In 2017, Keaton told Collider the real reason why the initial discussions with Marvel Studios didn't work out: His schedule at the time was packed, with "The Founder" and "American Assassin" leaving little room for another production. However, "The Founder" was delayed, enabling Keaton to re-enter talks with Marvel. "When I got here, [director Jon Watts] started seeing — I think what it is a combination of him watching me, and going, 'Oh, that's kind of interesting,'" Keaton recalled. "But also — and this is more the case — him saying to me, 'I really want to do more of this with him.'"

That said, another veteran actor may have been waiting in the wings had Keaton said "no" to the role. When Rotten Tomatoes spoke to Mark Hamill (who incidentally voiced a different Spider-Man villain, the Hobgoblin, in the '90s animated cartoon), the actor joked: "I had my fingers crossed that Michael Keaton would turn down the Vulture, but darn it!"

A Vulture scene mirrors an iconic DC movie scene

Despite his take on Vulture being well-received, Michael Keaton's most beloved comic book role remains his turn as Bruce Wayne in director Tim Burton's "Batman" movies. At the time, Keaton's casting was a controversial choice, as Variety recounts. Because of his previous roles, Keaton had been typecast as a comedic actor, causing many to doubt that he had the chops to do justice to the character. Fortunately, the box office success of both "Batman" and "Batman Returns" proved that he was worthy of the cowl.

——

* Tasks for this exercise *
**A.** Repeat word for word the stretch of the Michael Keaton casting passage from "A Vulture scene" through "of the cowl.".
**B.** Carry on writing the piece about Michael Keaton's Vulture and Batman roles, picking up right after its final sentence.

* Data block *
——

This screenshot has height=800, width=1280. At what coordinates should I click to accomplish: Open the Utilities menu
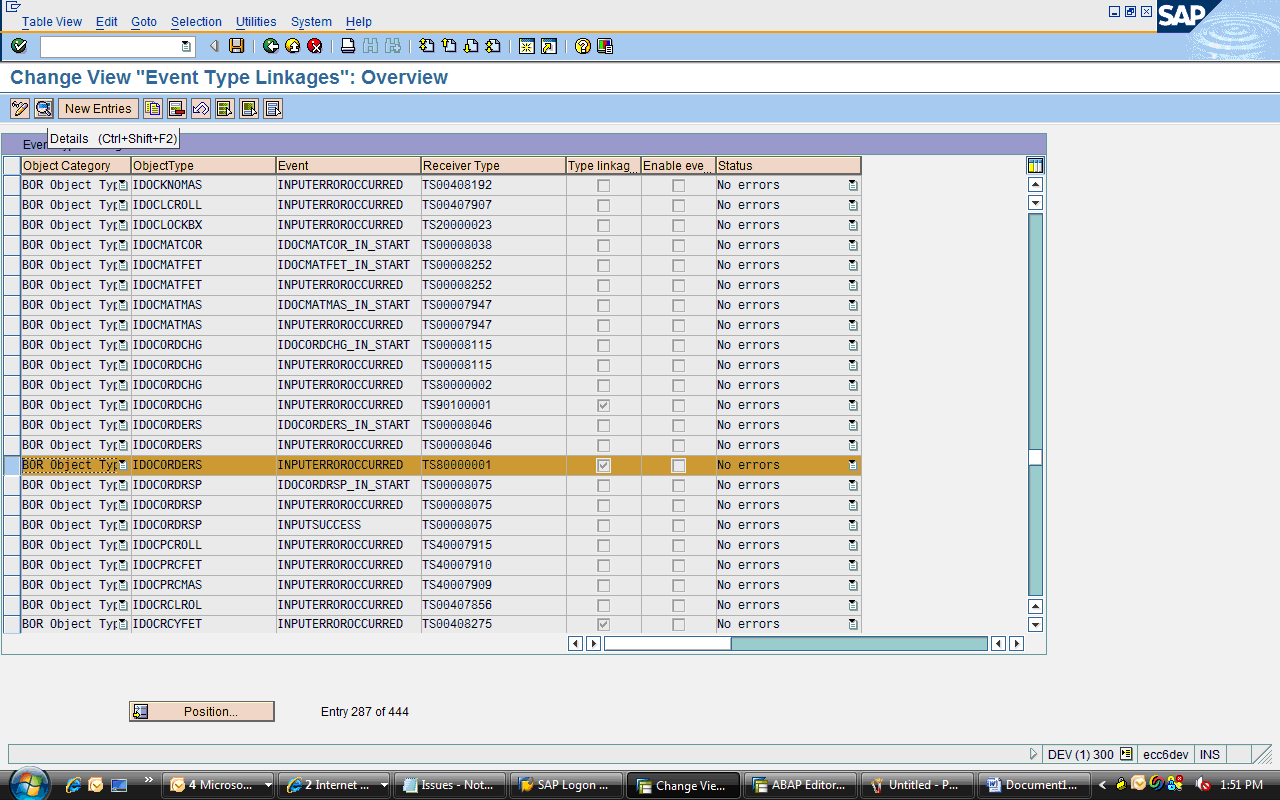[x=255, y=21]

——

* Outputs for the tasks *
**A.**
A Vulture scene mirrors an iconic DC movie scene

Despite his take on Vulture being well-received, Michael Keaton's most beloved comic book role remains his turn as Bruce Wayne in director Tim Burton's "Batman" movies. At the time, Keaton's casting was a controversial choice, as Variety recounts. Because of his previous roles, Keaton had been typecast as a comedic actor, causing many to doubt that he had the chops to do justice to the character. Fortunately, the box office success of both "Batman" and "Batman Returns" proved that he was worthy of the cowl.

**B.**
Interestingly, a scene in "Spider-Man: Homecoming" pays homage to one of the most memorable sequences from Keaton's time as the Caped Crusader (via Digital Spy). When the Vulture catches Spider-Man by surprise and drops him into a lake, the villain briefly flies all the way up into the night sky, his silhouette illuminated by the moon behind him. It's a clever callback to the first "Batman" film, in which Batman's high-tech plane, the Batwing, flies upward and stops in front of the moon for a few seconds before diving back down to the streets of Gotham City.

Perhaps what Aaron Eckhart's Harvey Dent said in Christopher Nolan's "The Dark Knight" is true: "You either die a hero, or you live long enough to see yourself become the villain."

Batman, Birdman, Vulture: Michael Keaton's multiple flight-themed roles

While Michael Keaton is a versatile actor, it's hard not to see a pattern when it comes to his superhero-inspired acting choices. In three films, the actor has played characters inspired by flying animals.

Keaton played the role of DC superhero Batman in 1989's "Batman" and its 1992 follow-up, "Batman Returns." In 2014, he starred as the titular character in the award-winning film "Birdman or (The Unexpected Virtue of Ignorance)." Keaton played Riggan Thomson, a Hollywood actor past his prime whose claim to fame is his role as the superhero Birdman in a series of movies two decades earlier (via The Hollywood Reporter). In a way, it mirrored Keaton's own career journey at that point, as it had been at least a decade since the actor had any high-profile starring roles (via Variety).

One could say that playing Wayne and Thomson helped Keaton prepare to bring Toomes to life on the big screen. As Jon Watts shared in an interview with ComicBook.com: "We talked about a lot of different things, but the Vulture always sort of rose to the top and just the opportunity to have Spider-Man versus a guy that can fly really lends itself to some pretty cool visuals."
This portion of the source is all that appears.